/OATutor-Tooling

Primary LanguageJupyter NotebookMIT LicenseMIT

OATutor-Tooling

Our project

This repository is meant to store content and quality assurance tools used for the OATutor system developed by Computational Approaches to Human Learning at UC Berkeley. The OATutor system was developed to make learning more accessible and provide an open-source tutoring system for researchers, teachers, and students to access, disseminate, and better understand learning materials.

Structure of README

The README of the repository is composed of two main parts. The first part explains the usage and structure of the content generation script, which is located under the TerminalScript directory, and the second part explains the usage of the Selenium testing and answer validation script, which is located under the selenium directory.

Content Script General Usage

To run script on one sheet, change directory into TerminalScript, and use the command:

python3 process_sheet.py online <sheet_key> <sheet_name>

where sheet_key is taken from the google sheet URL, and sheet_name is the name of Google sheet tab to be run on. The generated content will appear under OATutor-Tooling/OpenStax1.

To run script over the full content pool (i.e. full content update), use the command:

python3 final.py online full

This will regenerate content for all books listed in Problem Bank URL (https://docs.google.com/spreadsheets/d/1yyeDxm52Zd__56Y0T3CdoeyXvxHVt0ITDKNKWIoIMkU).

To run script over contents that have been recently modified, used the command:

python3 final.py online

This will only update the json content files corresponding to problems that are modified or newly added since the last content script execution.

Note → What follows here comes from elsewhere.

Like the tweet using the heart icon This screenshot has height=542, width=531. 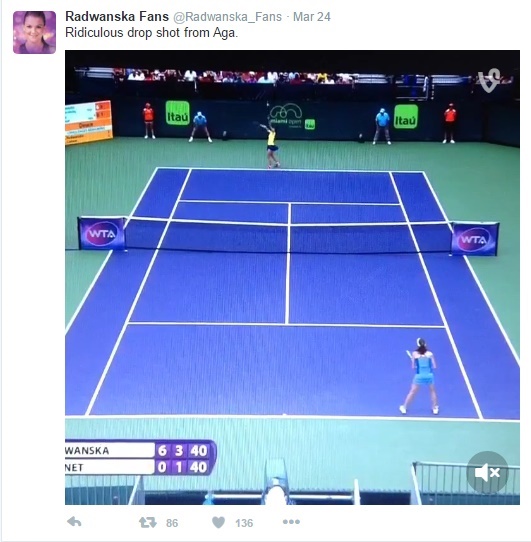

The script is also responsible for auto-checking the content format, and providing instant feedback to content editors directly through Google sheets.

How to structure content

The script in this repo reads in Google Sheets and outputs json files ready to be processed by the system. For every sheet procesed by the system, there are some requirements for headers and notation that ensure the script is read properly. Every sheet must have: "Problem Name", "Row Type", "Title", "Body Text", "Answer", "answerType", "HintID", "Dependency", "mcChoices", "Images (space delimited)", "Parent", "OER src", "openstax KC", "KC", and "Taxonomy", and may optionally include "Variabilization" and "Meta".

Content Organization

The content in OATutor is organized into different lessons. On a Google Sheets Document, each lesson should have its own sheet (i.e. tab). Each lesson has different KC's, or knowledge components, associated with it, and the OATutor system attempts to ensure that a student has only finished the lesson after demonstrating mastery of each KC within the lesson.

Problem Organization

The way that content in OATutor is structured is that every row denotes either a problem, step, hint, or scaffold. Problems are generally just headers that tell the student what skill the question is about, meaning that the actual question is asked in the steps of the problem. This also means that every problem must have at least one step. Steps ask the actual questions and as a result, also have corresponding answers that can be formatted in different ways. Since steps themselves are questions, they have associated hints and scaffolds to provide students with help. Hints are sentences (not questions) that provide students with information such that they can answer the step better. Scaffolds on the other hand are questions themselves that have answers so that students can work through part of the problem.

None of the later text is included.